> _Given passage_
* * * * * * * * *

Tailwind Weekly #219: ui.sh goes local-first, mastering @property, and animations that actually feel good

ui.sh — Agent Skills for Interface Builders

TLDR: The team behind Tailwind CSS and Refactoring UI launched ui.sh, a curated collection of task-oriented AI prompts and workflows specifically for UI development. It's invite-only for now, but the skill list reveals a thoughtful approach to AI-assisted design work. This isn't another generic "generate a component" tool — it's opinionated, structured, and built by people who clearly know what bad AI-generated UI looks like.

Summary: When the Tailwind CSS creators ship something, it's worth paying attention. ui.sh frames itself as "agent skills for interface builders" and that framing matters — these aren't open-ended prompts, they're task-scoped workflows designed to produce results that don't embarrass you. Skills like "Canonicalize Tailwind" (sort, normalize, deduplicate, and resolve conflicting classes) and "Add Dark Mode" (ship dark mode that looks thoughtfully designed, not just inverted) tell you immediately that this was built by people who've seen what happens when you let a model loose on a UI without guardrails.

The "Markup From Image" and "Make Responsive" skills address two of the most tedious, error-prone parts of frontend work. Converting a screenshot into semantic markup is something every developer has done manually a hundred times. Having a purpose-built prompt workflow that understands the constraints of Tailwind and semantic HTML is meaningfully different from asking a general-purpose chat model to do the same thing.

What's interesting here is the product philosophy: rather than building a design tool or an IDE plugin, they're shipping reusable cognitive scaffolding. The skills are the product. That's a bet on AI as infrastructure rather than AI as application, and it's a bet that's much harder to compete with once the quality bar is established.

The invite-only gate is either a quality control mechanism or a demand signal — probably both. Either way, this is worth watching. The Refactoring UI team has a track record of shipping things that quietly reshape how frontend developers think about their work.

Key takeaways:

Built by the Tailwind CSS and Refactoring UI team — pedigree matters here
Skills include: dark mode, responsive adaptation, Tailwind canonicalization, component refactoring, and markup-from-image
Invite-only at launch, suggesting controlled rollout for quality
Framing as "agent skills" rather than "AI features" signals a thoughtful product philosophy

Why do I care: The frontend AI tooling space is littered with demos that look impressive until you try to use them on a real codebase. What makes ui.sh credible before it even ships is the team's demonstrated understanding of the specific failure modes in AI-generated UI — class conflicts, dark mode afterthoughts, unsemantic markup. If the skills match the promise, this could be the first AI tool that actually fits into a professional Tailwind workflow rather than creating cleanup work.

* * * * * * * * *

> _Source excerpt_
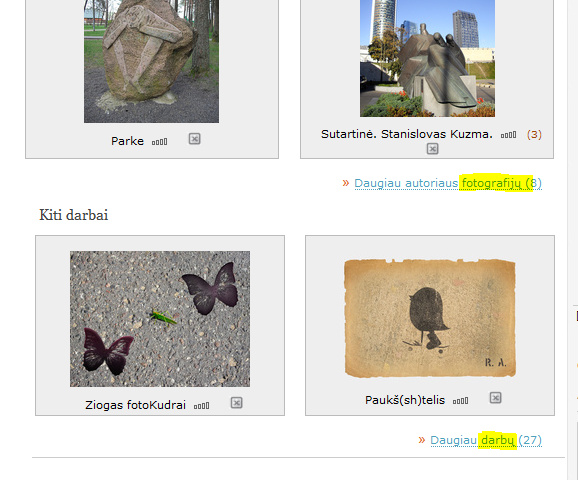Click the remove icon below Sutartinė caption

[432, 149]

* * * * * * * * *

> _Problems to work on_
a) Based on the newsletter item about ui.sh, does each statement agree with the text? Answer yes or no for each, and quote the words of the text that decide it: (i) ui.sh is open to everyone at launch; (ii) the "Canonicalize Tailwind" skill deduplicates classes; (iii) ui.sh is built as an IDE plugin.
b) In the newsletter item about ui.sh, rewrite the paragraph beginning "What's interesting here is the product philosophy" more briefly, keeping its main facts.
c) Write a continuation of the newsletter item about ui.sh, starting after its last sentence.
The listing plays no part in any of this.

> _Results by task_
a)
(i) No: "It's invite-only for now"
(ii) Yes: "sort, normalize, deduplicate, and resolve conflicting classes"
(iii) No: "rather than building a design tool or an IDE plugin, they're shipping reusable cognitive scaffolding"

b) ui.sh ships reusable cognitive scaffolding instead of a design tool or IDE plugin, so the skills themselves are the product. That treats AI as infrastructure rather than as an application, which will be hard to compete with once the quality bar is set.

c)
ui.sh — Agent skills for interface builders

Framework-Agnostic Design Systems: A Practical Approach to Web Components

TLDR: Andy Bell at Piccalilli makes the case for building design systems on web components rather than framework-specific component libraries, walking through the practical steps of managing, building, and packaging truly portable components. It's a long read that earns every word, treating the reader like a professional rather than a tutorial consumer. The core argument is deceptively simple: your design system shouldn't be held hostage by your JavaScript framework choice.

Summary: The design systems boom produced a lot of good ideas and one persistent bad one: that a design system should be built as a React component library (or Vue, or Angular, or whatever framework your team is currently enthusiastic about). Bell calls this out directly and doesn't soften the critique. Framework-specific component libraries create coupling at exactly the layer where you want independence — the layer where design decisions live.

Web components have had a complicated reputation. Early adopters dealt with real browser inconsistencies, the ergonomics were rough compared to framework components, and the tooling ecosystem was sparse. But browser support has matured dramatically, and the core proposition — write once, use anywhere — has never been more relevant as teams increasingly run multiple frontend frameworks in the same organization.

Bell's practical approach is what distinguishes this from most web components advocacy. He covers the actual mechanics: how to structure and package components, what tooling to use, how to handle the gap between what web components offer natively and what teams have come to expect from framework components. The acknowledgment that some baseline knowledge is assumed (HTML, CSS, Node.js, terminal navigation) is refreshingly honest — this isn't a post trying to convince skeptics with oversimplified examples.

The post frames every major heading as "an invitation to go make a brew and touch some grass," which tells you something about the author's relationship with the reader. This is the kind of long-form technical writing that's becoming rare: specific, opinionated, and written by someone who has clearly hit the problems they're describing.

Key takeaways:

Framework-specific component libraries create design system lock-in at the wrong layer
Web components offer true portability — write once, use in React, Vue, Angular, or vanilla HTML
Covers packaging and distribution, not just "how to write a web component"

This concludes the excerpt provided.